Saved entries:
- - -

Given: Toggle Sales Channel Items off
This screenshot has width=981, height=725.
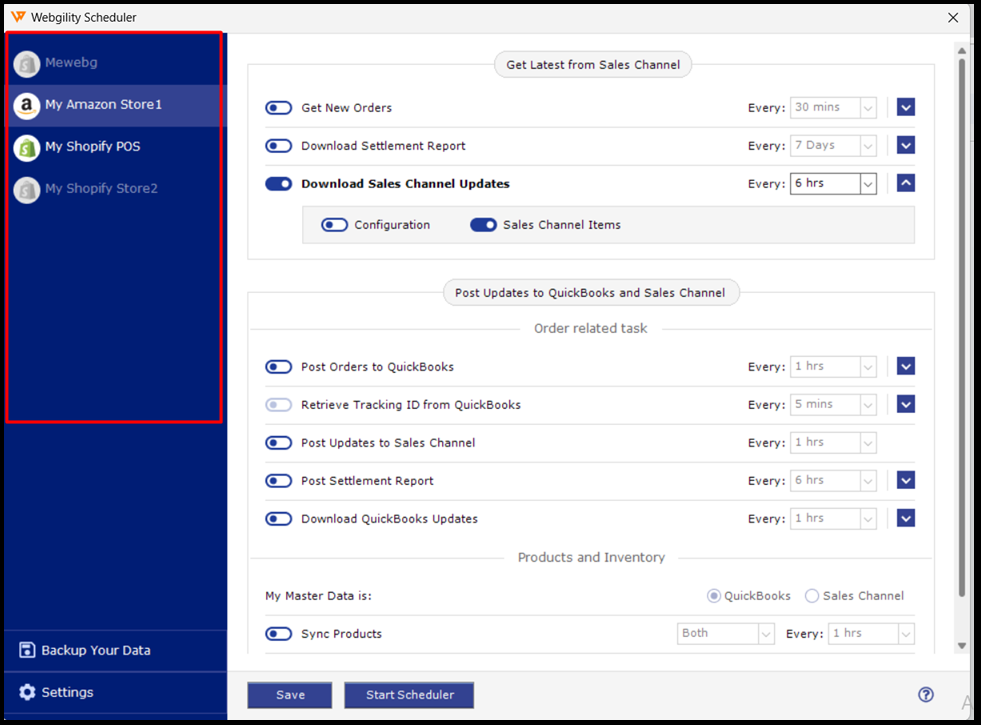Looking at the screenshot, I should [x=483, y=225].
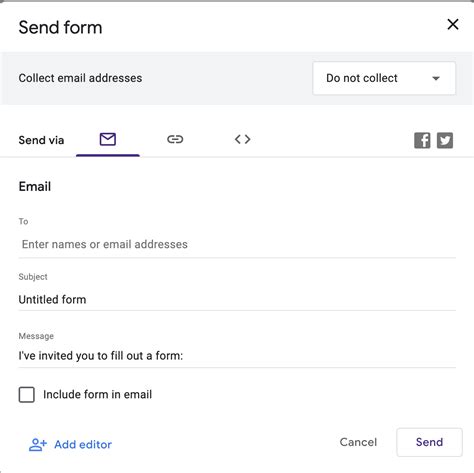Open the Add editor link
This screenshot has height=473, width=474.
pos(83,444)
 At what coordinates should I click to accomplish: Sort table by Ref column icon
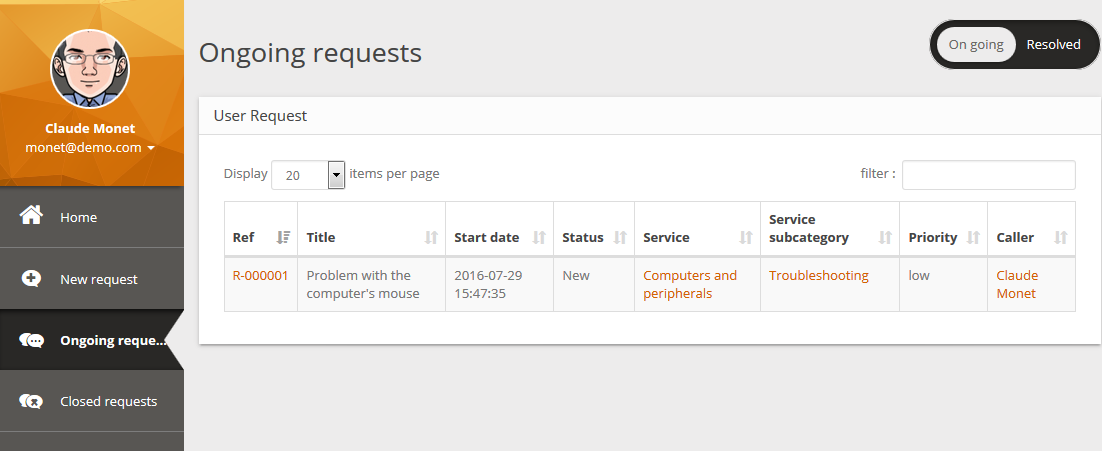click(x=283, y=237)
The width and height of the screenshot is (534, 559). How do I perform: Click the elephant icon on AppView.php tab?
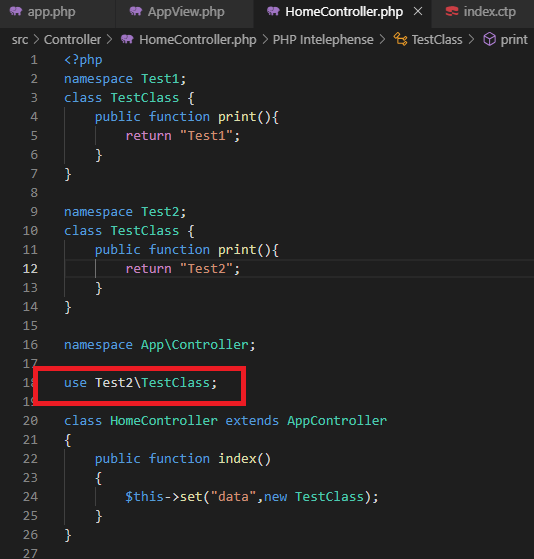[136, 12]
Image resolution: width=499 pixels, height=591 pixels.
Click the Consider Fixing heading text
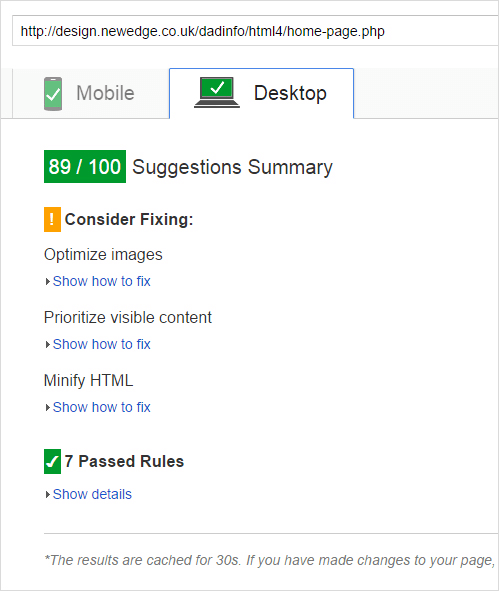click(x=129, y=219)
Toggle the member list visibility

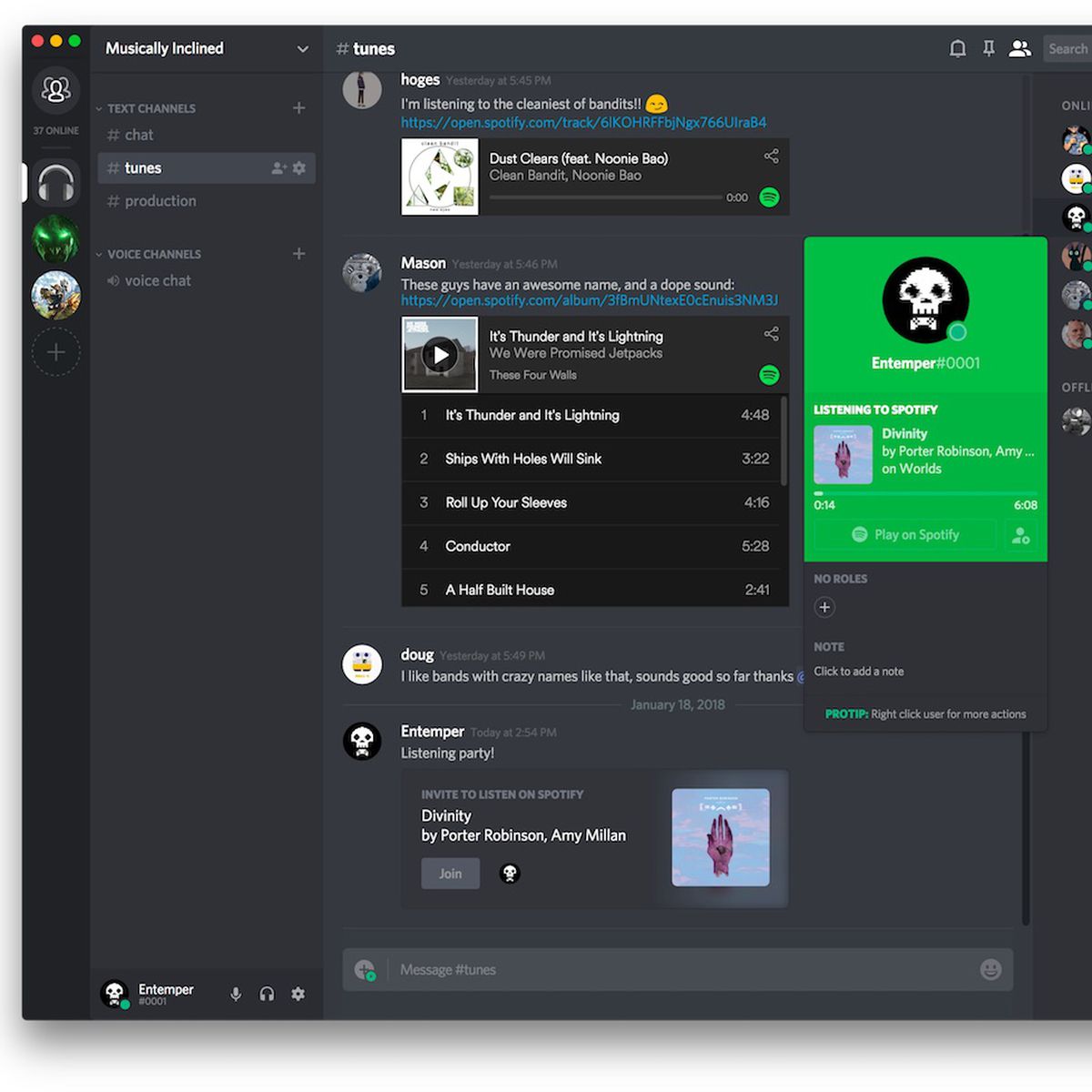tap(1020, 48)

- - -

— What the task asks —
Output, exactly and with no pictures, every line from the one that contains "Click the Consider Fixing heading text" through the final line of the entries.

— Your response —
Click the Consider Fixing heading text
click(x=129, y=219)
Toggle the member list visibility

tap(1020, 48)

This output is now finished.